→ Exercise brief
Nothing before the line containing "Open the Husleje m/moms account" belongs in the answer; quote that line and all lines after it through the end of the material, word for word.
[[ Supplied entries open ]]
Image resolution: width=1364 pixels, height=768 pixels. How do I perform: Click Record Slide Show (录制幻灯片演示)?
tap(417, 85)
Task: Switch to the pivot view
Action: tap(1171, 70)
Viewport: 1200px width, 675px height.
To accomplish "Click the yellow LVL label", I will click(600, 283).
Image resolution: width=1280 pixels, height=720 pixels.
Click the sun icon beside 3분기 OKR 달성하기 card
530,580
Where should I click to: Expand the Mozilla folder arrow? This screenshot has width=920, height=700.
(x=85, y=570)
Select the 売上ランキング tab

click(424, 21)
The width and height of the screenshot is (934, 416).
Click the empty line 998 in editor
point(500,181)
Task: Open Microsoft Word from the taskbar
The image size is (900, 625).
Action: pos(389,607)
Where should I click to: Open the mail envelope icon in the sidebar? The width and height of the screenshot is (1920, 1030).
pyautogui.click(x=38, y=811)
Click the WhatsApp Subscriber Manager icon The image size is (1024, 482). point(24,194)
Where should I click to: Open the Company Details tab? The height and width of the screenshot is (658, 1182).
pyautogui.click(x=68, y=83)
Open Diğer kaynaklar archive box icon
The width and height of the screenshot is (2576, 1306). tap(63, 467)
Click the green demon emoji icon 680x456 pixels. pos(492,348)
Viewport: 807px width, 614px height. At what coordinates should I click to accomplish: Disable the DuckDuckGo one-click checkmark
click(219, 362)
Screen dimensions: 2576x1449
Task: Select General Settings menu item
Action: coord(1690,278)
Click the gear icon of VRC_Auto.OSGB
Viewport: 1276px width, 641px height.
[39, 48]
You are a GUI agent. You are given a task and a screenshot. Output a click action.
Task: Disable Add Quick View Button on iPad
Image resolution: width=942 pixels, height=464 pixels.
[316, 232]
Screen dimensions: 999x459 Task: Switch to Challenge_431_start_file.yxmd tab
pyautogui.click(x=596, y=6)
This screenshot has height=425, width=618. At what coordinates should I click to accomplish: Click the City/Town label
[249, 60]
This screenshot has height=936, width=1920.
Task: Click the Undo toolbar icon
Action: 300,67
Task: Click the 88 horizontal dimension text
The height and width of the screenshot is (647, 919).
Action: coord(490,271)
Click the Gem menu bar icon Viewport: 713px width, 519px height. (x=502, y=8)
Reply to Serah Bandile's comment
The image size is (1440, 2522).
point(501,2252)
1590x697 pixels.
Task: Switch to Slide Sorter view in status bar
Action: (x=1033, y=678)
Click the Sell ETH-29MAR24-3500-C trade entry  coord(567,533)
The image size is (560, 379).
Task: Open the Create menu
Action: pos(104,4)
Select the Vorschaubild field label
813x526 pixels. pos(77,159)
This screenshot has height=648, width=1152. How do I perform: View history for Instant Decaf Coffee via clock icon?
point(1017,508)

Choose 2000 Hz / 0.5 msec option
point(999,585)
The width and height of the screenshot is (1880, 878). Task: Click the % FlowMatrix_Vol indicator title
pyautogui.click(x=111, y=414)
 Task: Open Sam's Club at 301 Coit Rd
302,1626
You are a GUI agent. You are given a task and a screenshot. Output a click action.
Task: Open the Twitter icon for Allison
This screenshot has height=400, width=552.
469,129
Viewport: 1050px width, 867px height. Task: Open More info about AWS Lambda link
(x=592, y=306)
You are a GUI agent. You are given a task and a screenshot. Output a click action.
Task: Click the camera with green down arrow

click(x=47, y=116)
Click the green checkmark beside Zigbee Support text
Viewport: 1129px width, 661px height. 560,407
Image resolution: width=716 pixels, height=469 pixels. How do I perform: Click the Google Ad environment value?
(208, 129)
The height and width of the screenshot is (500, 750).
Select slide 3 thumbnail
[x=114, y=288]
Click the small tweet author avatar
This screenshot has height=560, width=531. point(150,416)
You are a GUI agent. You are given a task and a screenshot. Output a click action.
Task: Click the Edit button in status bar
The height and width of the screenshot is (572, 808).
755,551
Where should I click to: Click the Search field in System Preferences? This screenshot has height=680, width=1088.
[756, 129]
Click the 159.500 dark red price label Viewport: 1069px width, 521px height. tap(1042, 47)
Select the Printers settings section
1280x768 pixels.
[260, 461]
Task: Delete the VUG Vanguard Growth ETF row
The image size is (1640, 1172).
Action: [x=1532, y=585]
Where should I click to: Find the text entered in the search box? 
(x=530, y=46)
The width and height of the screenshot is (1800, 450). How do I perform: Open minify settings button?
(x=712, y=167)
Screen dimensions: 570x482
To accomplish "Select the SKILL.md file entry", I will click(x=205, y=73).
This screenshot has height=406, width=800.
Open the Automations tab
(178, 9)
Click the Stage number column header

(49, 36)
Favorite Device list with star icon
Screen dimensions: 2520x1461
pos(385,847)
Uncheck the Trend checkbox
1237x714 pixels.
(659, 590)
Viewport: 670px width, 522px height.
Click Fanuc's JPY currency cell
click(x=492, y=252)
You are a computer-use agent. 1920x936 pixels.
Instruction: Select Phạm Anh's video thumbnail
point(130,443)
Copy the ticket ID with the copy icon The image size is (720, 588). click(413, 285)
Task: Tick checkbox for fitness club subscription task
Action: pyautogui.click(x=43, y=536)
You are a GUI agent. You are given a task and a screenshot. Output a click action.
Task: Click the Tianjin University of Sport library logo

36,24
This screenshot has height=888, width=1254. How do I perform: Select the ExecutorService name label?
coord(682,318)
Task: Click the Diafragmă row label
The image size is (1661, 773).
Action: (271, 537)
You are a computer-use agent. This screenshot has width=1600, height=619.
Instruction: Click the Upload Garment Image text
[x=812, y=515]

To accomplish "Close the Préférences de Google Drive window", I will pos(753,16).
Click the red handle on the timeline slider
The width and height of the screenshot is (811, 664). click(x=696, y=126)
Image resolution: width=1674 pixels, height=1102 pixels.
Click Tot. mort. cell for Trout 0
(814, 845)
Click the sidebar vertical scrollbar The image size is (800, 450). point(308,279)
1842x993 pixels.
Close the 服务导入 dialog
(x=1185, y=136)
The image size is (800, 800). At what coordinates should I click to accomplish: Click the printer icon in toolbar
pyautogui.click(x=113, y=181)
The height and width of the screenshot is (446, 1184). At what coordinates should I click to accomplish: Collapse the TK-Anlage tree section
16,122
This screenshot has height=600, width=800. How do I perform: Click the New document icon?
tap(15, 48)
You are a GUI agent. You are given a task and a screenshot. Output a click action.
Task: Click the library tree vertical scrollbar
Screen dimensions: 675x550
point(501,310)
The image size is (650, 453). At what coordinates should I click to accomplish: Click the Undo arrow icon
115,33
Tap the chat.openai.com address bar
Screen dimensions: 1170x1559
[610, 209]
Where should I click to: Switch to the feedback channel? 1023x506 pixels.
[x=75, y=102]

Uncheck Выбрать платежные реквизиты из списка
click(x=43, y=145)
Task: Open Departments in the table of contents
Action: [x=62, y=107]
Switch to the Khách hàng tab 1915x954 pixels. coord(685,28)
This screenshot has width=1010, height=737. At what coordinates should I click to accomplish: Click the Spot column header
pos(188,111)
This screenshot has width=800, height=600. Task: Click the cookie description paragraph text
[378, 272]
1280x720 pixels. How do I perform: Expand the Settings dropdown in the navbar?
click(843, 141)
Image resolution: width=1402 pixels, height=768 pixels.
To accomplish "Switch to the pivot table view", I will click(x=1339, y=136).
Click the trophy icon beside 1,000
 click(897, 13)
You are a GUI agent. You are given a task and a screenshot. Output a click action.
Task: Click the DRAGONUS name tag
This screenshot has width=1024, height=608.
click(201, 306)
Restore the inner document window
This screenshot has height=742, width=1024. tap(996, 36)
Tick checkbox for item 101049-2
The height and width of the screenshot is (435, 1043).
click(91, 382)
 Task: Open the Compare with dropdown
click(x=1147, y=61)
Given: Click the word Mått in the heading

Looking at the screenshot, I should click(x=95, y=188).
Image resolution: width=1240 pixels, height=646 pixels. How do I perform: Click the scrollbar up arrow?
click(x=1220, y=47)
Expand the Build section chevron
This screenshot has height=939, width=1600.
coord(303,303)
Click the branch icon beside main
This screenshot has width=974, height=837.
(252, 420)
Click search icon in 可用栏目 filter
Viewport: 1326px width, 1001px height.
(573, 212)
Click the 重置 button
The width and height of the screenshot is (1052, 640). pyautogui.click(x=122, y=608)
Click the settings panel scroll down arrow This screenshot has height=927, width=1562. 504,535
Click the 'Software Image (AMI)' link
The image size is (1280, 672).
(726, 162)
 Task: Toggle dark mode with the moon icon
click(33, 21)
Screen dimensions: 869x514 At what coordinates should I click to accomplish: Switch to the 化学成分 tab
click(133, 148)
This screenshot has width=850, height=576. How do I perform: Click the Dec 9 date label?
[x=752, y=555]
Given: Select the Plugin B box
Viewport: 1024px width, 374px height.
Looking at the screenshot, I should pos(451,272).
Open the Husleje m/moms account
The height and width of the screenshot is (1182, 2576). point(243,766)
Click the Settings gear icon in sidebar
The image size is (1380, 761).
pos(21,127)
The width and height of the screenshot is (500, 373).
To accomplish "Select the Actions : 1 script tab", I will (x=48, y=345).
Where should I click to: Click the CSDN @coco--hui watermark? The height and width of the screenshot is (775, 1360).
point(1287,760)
[[ Supplied entries closed ]]
→ Your response
Open the Husleje m/moms account
The height and width of the screenshot is (1182, 2576). point(243,766)
Click the Settings gear icon in sidebar
The image size is (1380, 761).
pos(21,127)
The width and height of the screenshot is (500, 373).
To accomplish "Select the Actions : 1 script tab", I will (x=48, y=345).
Where should I click to: Click the CSDN @coco--hui watermark? The height and width of the screenshot is (775, 1360).
point(1287,760)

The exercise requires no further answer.